IL DERBY DI GRUPPO – Questo è stato il derby di Radu che ha ricordato a tutti, cosa significa esperienza e come si fa perdere tempo ad una squadra fumantina e sanguigna, è stato il derby dei giovanissimi Cancellieri e Romero che hanno profuso impegno, distratto e punzecchiato, e ci hanno messo del loro in una partita ad altissima tensione emotiva. Il primo derby di Provedel è stato un monumento ai suoi piedi, alla sua freddezza glaciale, al suo coraggio nelle uscite. Forse una piccola sbavatura su un colpo di testa di Smalling, ma per il resto un derby clean sheet, chi poteva immaginarlo?
Concedetemi una nota: Ciro Immobile che ci tiene e va in panchina anche se non può giocare, e poi corre sotto la Nord, i festeggiamenti, la squadra compatta e unita, la coreografia meravigliosa. Fotogrammi di una serata indimenticabile per i laziali. Con un’osservazione che vi devo: dall’altra parte, si faranno tutti i sold out, ma somigliano sempre di più a quelli dello Juventus Stadium (o come si chiama, ho perso il conto degli sponsor). Tifosi di plastica, che, inquadrati dalle telecamere, sorridono e salutano mentre la loro squadra sta perdendo il derby. Un tempo si chiamavano occasionali, stanno sempre più diventando la normalità. Paganti, che si fanno 5-6 partite l’anno, non sanno i cori, faticano a capire cosa stanno facendo là, e si fanno pagare la coreografia dalla società. Se è questo il modello americano, mi tengo le amatricianate di Lotito.

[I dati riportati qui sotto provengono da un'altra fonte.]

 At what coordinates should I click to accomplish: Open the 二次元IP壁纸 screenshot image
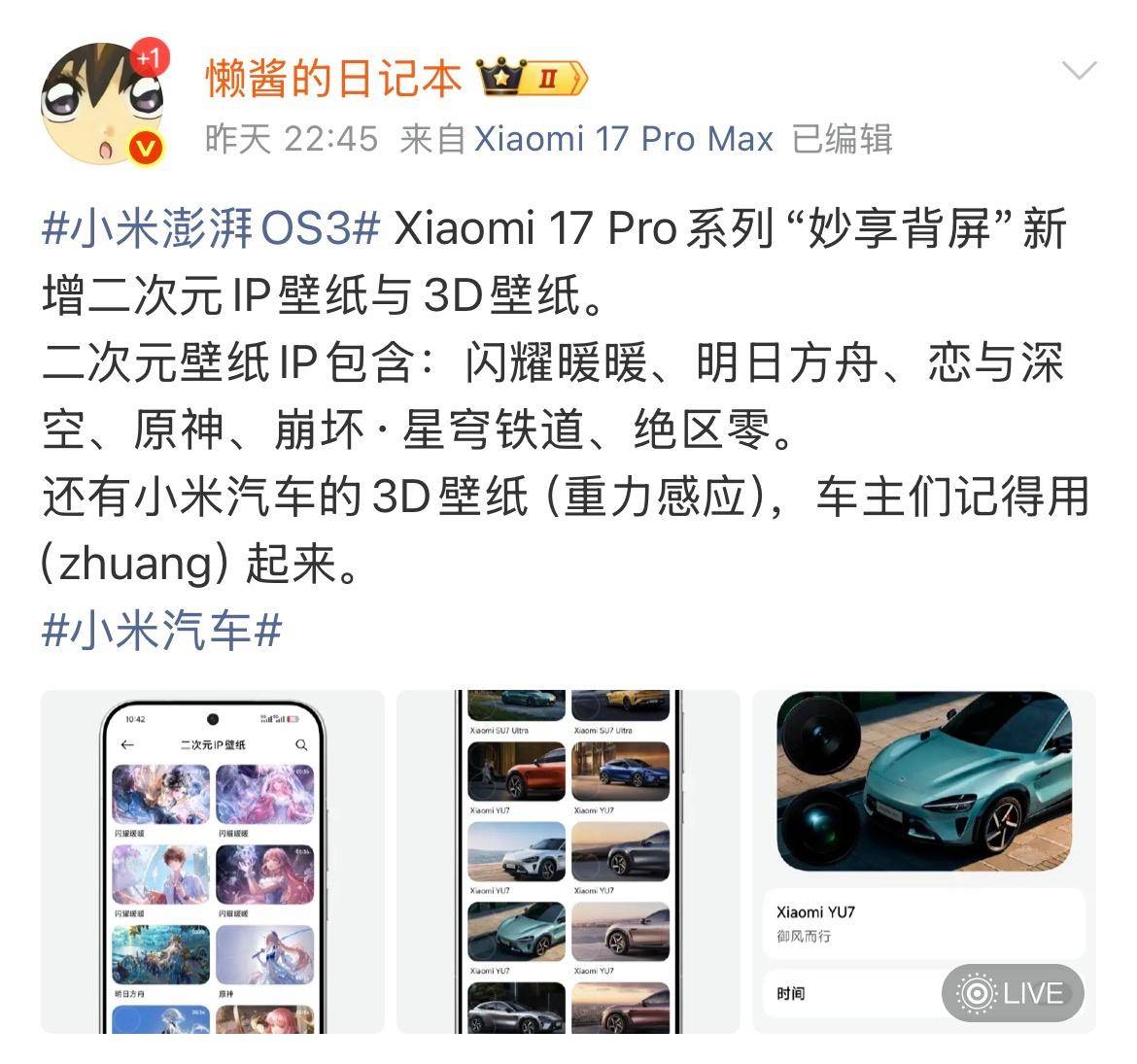(x=213, y=862)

Il derby è stato di gruppo, di squadra, di famiglia, più che di fioretto, di giocate, di tiri pericolosi. Ha vinto la squadra che ha avuto un episodio, ma anche quella che, con risultati a volte ottimi, a volte orribili, ha provato a costruire un minimo di percorso, di costrutto, di idee, di automatismi offensivi e di soluzioni che non siano “diamo la palla a quello forte”. La Lazio non ha avuto da insegnare in un derby complicato, in una settimana complicata, se non una cosa: come lo vogliono il derby i tifosi? Di cuore, di orgoglio, di forza, di grinta, di lotta. E questo la Lazio ha dato. E questo gli è bastato, non Ibanez.